A client with a history of chronic obstructive pulmonary disease (COPD) is admitted with an exacerbation. Which laboratory value should be monitored closely?

  • A. Arterial blood gas (ABG) values
  • B. Serum potassium level
  • C. Serum sodium level
  • D. Serum magnesium level

Correct Answer: B
Rationale: The correct answer is B: Serum potassium level. In COPD, especially when the client is receiving diuretics or corticosteroids, monitoring serum potassium levels is crucial. These medications can lead to potassium loss, potentially causing hypokalemia. Arterial blood gas (choice A) values are important in assessing respiratory status but are not the primary concern related to medication side effects. Serum sodium (choice C) and magnesium (choice D) levels are also important, but in the context of COPD exacerbation and medication effects, potassium monitoring takes precedence.

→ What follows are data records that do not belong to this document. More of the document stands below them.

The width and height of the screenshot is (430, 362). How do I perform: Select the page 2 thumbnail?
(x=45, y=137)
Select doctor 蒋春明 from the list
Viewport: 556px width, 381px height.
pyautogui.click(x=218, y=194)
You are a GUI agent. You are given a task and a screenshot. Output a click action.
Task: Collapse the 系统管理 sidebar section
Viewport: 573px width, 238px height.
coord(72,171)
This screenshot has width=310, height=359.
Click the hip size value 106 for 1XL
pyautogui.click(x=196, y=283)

Which assessment finding requires immediate intervention for a client receiving enteral feedings via a nasogastric tube?

  • A. Auscultate the client's lungs for breath sounds
  • B. Check the client's blood glucose level
  • C. Monitor the client's bowel sounds
  • D. Elevate the head of the bed to 45 degrees

Correct Answer: D
Rationale: Elevating the head of the bed to 45 degrees is crucial for clients receiving enteral feedings via a nasogastric tube to prevent aspiration. Aspiration can lead to serious complications such as pneumonia. Auscultating the client's lungs for breath sounds (choice A) is important but not as urgent as preventing aspiration. Checking the client's blood glucose level (choice B) and monitoring bowel sounds (choice C) are also essential aspects of care for a client receiving enteral feedings, but they do not take precedence over preventing aspiration.

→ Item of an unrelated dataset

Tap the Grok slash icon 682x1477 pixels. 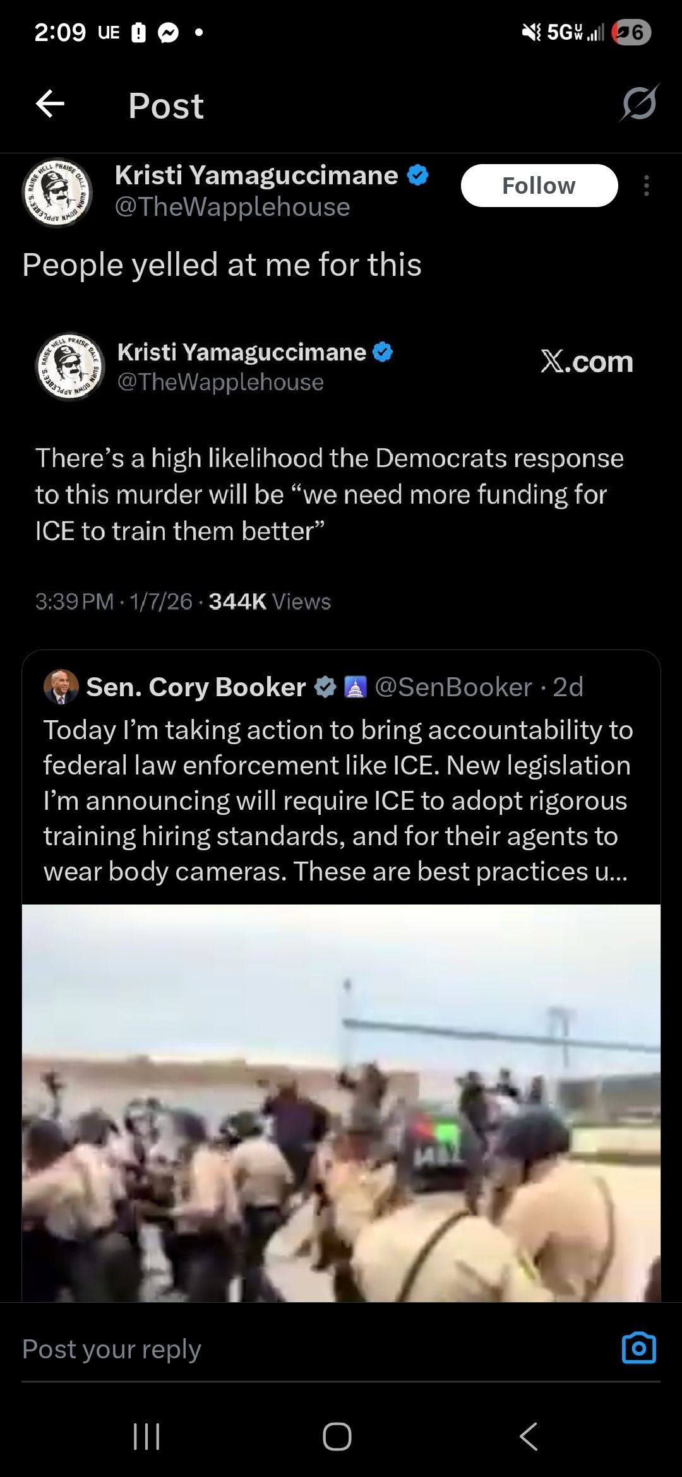(x=639, y=104)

An adolescent's mother calls the clinic because the teen is having recurrent vomiting and has been combative in the last 2 days. The mother states that the teen takes vitamins, calcium, and magnesium supplements along with aspirin. Which nursing intervention has the highest priority?

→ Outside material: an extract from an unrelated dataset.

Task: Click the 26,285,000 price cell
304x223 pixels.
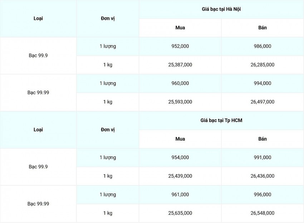Action: (263, 65)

  • A. Advise the mother to withhold all medications by mouth.
  • B. Instruct the mother to take the teen to the emergency room.
  • C. Recommend that the teen withhold food and fluids for 2 hours.
  • D. Suggest that the adolescent breathe slowly and deeply.

Correct Answer: B
Rationale: In this scenario, the highest priority nursing intervention is to instruct the mother to take the teen to the emergency room. The symptoms of recurrent vomiting, combative behavior, and the medications (vitamins, calcium, magnesium supplements, and aspirin) taken by the teen suggest a possible overdose or serious adverse reaction. Therefore, immediate medical evaluation is crucial to assess and manage any potential toxicity or adverse effects. Advising to withhold all medications by mouth (Choice A) may delay necessary treatment. Recommending withholding food and fluids for 2 hours (Choice C) may not address the underlying cause of the symptoms. Suggesting slow and deep breathing (Choice D) is not appropriate in this urgent situation requiring immediate medical attention.